Ruling on Marquette Professor Contains Lessons for Private Employers
On Friday, July 6, 2018, the Wisconsin Supreme Court determined that Marquette University had breached its contract with tenured professor John McAdams when it suspended him for discretionary cause after he authored a controversial blog post. McAdams claimed that the blog post fell within his rights to protected speech and academic freedom, whereas the University claimed that it was an unprofessional attack that was outside of those protections. Because the Court determined that the blog post was protected by the doctrine of academic freedom, which was guaranteed under the professor’s contract and could not be used as a basis for discretionary cause, the Court held that the University had breached the contract because the blog post was a “contractually-disqualified basis for discipline.”
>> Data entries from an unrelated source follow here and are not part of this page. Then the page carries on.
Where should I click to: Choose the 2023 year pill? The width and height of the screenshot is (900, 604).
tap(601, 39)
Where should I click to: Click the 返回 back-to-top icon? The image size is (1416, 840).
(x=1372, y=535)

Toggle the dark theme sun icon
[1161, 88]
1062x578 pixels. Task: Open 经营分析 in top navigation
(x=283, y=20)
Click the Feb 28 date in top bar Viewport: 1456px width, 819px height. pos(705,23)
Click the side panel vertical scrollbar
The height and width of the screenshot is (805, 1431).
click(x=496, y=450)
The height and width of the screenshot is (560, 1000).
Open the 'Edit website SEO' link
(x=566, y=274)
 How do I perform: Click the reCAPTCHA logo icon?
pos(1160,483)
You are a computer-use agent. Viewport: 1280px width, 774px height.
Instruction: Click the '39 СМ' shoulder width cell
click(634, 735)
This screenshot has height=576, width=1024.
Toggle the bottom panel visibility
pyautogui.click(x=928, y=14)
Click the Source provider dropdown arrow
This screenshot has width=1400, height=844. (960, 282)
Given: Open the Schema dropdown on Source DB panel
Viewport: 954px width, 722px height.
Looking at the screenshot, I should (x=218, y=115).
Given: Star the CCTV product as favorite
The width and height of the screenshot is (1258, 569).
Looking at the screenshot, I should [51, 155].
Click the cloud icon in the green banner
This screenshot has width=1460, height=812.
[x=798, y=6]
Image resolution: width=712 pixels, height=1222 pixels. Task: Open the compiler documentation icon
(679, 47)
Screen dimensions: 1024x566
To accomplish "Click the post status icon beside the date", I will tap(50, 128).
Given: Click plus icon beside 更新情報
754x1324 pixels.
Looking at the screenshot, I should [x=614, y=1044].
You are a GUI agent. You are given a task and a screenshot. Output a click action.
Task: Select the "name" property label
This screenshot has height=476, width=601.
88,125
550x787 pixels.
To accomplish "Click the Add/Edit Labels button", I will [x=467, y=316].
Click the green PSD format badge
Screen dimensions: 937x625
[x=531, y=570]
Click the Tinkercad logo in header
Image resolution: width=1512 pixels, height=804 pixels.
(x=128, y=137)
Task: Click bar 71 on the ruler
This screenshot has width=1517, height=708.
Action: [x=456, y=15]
The University argued that the Court had to defer to its internal procedures for suspending and dismissing faculty members and could not second-guess its choices unless the University had abused its discretion, infringed on the faculty member’s constitutional rights, acted in bad faith, or engaged in fraud. However, the Court found that “the University’s internal dispute resolution process is not a substitute for Dr. McAdams’ right to sue in our courts” and that it did not have to defer to the disciplinary procedure because 1) it was fundamentally flawed due to the unacceptable bias on the Faculty Hearing Committee (the “Committee”); 2) the Committee had no authority to bind parties to its decision, because the parties had not agreed that the internal dispute process would replace or limit the adjudication of a contract dispute in court, as can be done with an arbitration agreement; and 3) there was no required procedural process to defer to because, although the Committee makes a recommendation, it is the University president that ultimately makes the disciplinary decision, and there were no rules, procedures, or standards that describe how the president was to make his ultimate decision.
This case should serve as a reminder to all private employers that, while courts generally defer to the decisions of an employer, they will not do so if those decisions or the processes underlying the decisions violate a contractual or statutory right of the employee. For example, if your disciplinary process is tainted by improper and illegal bias on the basis of protected class, the court will not disregard that simply because a disciplinary procedure was followed. Employers should make sure not only that they are following their internal disciplinary procedures but that procedures are fair and impartial and that the decisions stemming from those procedures do not violate the contractual or statutory rights of employees.